Menurut seorang pejabat AS, negara tersebut akan menguasai 55% dari hasil produksi efektif usaha patungan ini dan akan memperoleh minyak tersebut dengan harga pokok produksi.
Belum jelas seberapa cepat produksi Venezuela dapat meningkat di tengah kondisi infrastruktur yang sudah usang, pasokan listrik yang tidak andal, serta beban tanggung jawab lingkungan yang diwariskan dari masa lalu.
Perusahaan-perusahaan termasuk Chevron Corp. sedang dalam pembicaraan untuk memperluas operasi di Venezuela—seperti yang sebelumnya dilaporkan Bloomberg—dan Eni SpA menyatakan pihaknya juga sedang bekerja sama dengan otoritas Venezuela untuk membantu memulihkan produksi.
Trump belum memberikan rincian lebih lanjut mengenai bagaimana pengaturan ini akan berjalan, dan Departemen Energi AS tidak segera menanggapi permintaan komentar.

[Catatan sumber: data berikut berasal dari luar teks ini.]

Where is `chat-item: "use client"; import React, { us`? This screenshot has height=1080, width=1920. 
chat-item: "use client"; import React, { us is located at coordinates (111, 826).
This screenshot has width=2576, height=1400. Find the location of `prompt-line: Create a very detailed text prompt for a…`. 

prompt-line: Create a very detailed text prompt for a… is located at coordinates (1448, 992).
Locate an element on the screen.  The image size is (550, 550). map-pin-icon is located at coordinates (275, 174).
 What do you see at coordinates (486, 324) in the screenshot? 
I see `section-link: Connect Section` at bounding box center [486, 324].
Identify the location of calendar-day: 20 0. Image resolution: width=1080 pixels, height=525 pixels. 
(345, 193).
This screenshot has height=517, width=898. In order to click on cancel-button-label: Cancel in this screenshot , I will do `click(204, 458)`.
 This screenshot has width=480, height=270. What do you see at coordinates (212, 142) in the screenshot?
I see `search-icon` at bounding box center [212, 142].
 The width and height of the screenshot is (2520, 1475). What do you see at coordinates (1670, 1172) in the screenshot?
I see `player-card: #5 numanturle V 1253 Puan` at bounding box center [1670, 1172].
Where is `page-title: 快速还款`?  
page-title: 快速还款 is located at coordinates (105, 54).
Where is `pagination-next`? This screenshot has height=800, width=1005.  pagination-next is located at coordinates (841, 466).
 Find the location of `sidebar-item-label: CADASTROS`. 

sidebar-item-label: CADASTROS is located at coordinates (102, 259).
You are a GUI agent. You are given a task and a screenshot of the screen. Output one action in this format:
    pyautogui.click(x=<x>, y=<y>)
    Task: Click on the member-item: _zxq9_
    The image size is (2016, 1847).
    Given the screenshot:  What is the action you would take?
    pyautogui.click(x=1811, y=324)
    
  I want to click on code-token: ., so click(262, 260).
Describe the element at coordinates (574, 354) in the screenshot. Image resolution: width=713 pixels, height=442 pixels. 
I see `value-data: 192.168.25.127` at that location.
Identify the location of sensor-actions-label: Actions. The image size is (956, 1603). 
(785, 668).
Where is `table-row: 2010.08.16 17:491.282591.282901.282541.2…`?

Para analis menyebutkan bahwa minyak mentah jenis sour (kadar belerang tinggi) yang dihasilkan di wilayah Sabuk Orinoco Venezuela menghadirkan tantangan logistik untuk dipompa ke dalam kubah garam bawah tanah yang menjadi lokasi penyimpanan cadangan AS.
Pada bulan Januari, Departemen Energi membantah laporan yang menyebutkan bahwa pihaknya sedang mempertimbangkan rencana untuk mengirimkan minyak mentah Venezuela ke kilang-kilang AS sebagai pertukaran dengan minyak mentah AS guna mengisi kembali cadangan tersebut; pihak departemen menyatakan bahwa mereka "saat ini tidak sedang mempertimbangkan" konsep tersebut.
AS menghadapi kesulitan dalam mengisi kembali cadangan minyak berskala besar—yang dibentuk pasca-embargo minyak Arab pada tahun 1970-an—antara lain karena Kongres enggan menyediakan dana miliaran dolar yang diperlukan untuk tujuan tersebut.
Cadangan besar tersebut kini berada di tingkat terendah dalam lebih dari empat dekade, seiring langkah AS merealisasikan rencana pelepasan 172 juta barel dari simpanan minyak itu—sebuah langkah yang dilakukan bersama negara-negara lain sebagaimana diumumkan pada bulan Maret setelah dimulainya perang Iran.
Pemerintahan Biden juga telah melepas ratusan juta barel melalui serangkaian langkah pelepasan cadangan, termasuk yang dilakukan setelah invasi Rusia ke Ukraina.